Task requirements: Lines in which "computer" appears should be pulled from the data below.

Provided data:
--- START ---
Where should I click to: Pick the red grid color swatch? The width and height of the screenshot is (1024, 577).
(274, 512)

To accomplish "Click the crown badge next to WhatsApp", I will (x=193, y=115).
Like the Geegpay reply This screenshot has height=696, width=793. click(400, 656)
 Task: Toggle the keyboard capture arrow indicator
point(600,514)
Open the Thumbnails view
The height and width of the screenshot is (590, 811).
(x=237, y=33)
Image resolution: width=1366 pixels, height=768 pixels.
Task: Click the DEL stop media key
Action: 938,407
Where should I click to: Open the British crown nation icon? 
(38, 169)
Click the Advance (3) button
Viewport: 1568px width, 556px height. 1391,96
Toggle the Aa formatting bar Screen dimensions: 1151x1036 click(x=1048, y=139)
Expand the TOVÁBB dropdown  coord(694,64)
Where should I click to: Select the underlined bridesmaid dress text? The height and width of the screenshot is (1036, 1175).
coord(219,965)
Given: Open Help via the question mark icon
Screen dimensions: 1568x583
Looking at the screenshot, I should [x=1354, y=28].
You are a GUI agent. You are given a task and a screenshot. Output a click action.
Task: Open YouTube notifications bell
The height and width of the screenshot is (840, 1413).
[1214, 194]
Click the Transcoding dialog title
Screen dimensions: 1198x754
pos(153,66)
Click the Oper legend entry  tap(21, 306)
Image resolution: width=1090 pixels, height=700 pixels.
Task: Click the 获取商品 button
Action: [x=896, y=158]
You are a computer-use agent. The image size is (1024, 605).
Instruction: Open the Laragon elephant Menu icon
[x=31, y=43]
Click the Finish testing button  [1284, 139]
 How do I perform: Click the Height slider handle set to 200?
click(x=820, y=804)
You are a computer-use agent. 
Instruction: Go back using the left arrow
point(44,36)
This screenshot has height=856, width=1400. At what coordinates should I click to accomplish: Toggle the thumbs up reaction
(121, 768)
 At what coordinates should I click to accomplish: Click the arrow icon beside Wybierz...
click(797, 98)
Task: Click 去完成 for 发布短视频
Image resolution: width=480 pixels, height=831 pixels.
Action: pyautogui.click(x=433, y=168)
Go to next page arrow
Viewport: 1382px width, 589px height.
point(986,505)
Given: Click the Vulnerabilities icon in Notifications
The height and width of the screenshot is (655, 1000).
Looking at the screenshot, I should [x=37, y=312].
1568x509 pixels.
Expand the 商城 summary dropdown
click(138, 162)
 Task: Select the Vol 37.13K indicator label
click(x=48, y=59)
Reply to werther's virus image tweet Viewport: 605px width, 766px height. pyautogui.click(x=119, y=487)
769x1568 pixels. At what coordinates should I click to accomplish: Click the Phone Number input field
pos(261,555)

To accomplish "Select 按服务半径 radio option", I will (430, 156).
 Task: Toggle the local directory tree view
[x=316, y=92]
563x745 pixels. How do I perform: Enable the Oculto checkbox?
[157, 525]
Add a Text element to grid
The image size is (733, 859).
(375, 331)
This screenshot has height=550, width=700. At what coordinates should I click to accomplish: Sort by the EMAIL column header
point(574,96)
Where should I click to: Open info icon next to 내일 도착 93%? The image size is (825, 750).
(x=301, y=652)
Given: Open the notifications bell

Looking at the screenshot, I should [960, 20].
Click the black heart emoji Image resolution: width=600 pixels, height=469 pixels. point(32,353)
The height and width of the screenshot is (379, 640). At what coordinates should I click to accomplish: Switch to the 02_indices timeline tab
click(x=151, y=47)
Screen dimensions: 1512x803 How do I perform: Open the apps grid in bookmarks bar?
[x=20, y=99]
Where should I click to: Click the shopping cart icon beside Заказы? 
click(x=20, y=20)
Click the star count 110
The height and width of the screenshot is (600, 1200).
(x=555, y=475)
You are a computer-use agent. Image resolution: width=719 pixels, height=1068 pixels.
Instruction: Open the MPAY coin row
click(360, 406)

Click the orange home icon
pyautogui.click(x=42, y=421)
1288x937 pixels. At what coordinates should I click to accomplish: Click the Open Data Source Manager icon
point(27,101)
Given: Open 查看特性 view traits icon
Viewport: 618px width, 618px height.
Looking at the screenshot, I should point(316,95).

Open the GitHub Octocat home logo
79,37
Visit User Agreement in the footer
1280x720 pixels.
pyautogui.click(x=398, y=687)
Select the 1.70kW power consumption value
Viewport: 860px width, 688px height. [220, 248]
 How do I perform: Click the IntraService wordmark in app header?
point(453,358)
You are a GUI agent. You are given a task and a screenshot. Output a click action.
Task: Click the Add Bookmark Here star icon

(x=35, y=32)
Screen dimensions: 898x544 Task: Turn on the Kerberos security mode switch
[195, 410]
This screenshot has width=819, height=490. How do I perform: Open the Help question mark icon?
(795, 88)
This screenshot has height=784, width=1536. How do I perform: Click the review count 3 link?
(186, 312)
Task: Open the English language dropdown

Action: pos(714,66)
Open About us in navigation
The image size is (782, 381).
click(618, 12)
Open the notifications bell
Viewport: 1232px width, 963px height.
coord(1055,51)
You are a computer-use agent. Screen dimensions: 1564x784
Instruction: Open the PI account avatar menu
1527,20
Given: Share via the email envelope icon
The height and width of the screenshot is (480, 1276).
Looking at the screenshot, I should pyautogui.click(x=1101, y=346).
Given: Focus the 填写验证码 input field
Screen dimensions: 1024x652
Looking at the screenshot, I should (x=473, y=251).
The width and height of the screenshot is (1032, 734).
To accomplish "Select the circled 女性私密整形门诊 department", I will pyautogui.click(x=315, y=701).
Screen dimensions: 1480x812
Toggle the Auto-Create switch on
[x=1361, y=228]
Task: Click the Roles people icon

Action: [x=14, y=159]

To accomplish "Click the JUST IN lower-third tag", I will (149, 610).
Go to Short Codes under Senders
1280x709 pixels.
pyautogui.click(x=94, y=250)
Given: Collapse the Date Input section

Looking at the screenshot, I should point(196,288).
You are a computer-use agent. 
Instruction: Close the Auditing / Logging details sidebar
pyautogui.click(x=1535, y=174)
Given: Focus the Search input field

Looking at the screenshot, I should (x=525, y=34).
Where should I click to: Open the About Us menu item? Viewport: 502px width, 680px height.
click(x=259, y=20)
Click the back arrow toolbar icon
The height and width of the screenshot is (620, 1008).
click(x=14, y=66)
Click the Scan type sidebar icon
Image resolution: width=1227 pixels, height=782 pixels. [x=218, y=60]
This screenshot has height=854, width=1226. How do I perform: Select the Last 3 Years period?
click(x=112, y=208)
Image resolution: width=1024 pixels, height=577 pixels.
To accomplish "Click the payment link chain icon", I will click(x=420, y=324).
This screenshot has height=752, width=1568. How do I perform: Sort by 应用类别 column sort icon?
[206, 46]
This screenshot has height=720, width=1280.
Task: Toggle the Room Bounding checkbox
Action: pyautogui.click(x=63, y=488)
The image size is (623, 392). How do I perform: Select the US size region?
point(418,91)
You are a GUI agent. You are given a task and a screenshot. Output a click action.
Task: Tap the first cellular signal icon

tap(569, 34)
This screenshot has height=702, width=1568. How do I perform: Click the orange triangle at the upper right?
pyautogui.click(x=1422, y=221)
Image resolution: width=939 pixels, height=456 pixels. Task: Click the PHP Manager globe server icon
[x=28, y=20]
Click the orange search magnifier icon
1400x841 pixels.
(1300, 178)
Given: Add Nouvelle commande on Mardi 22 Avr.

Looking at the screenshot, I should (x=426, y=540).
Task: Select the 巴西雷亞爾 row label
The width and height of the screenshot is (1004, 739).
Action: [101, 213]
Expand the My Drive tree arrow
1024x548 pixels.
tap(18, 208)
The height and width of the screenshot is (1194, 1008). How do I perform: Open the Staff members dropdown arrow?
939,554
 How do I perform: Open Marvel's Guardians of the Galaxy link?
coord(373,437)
--- END ---
Answer to the exercise:
You are a computer-use agent. The image size is (1024, 605).
You are a computer-use agent. 
You are a computer-use agent. Image resolution: width=719 pixels, height=1068 pixels.
You are a computer-use agent. Screen dimensions: 1564x784
You are a computer-use agent. 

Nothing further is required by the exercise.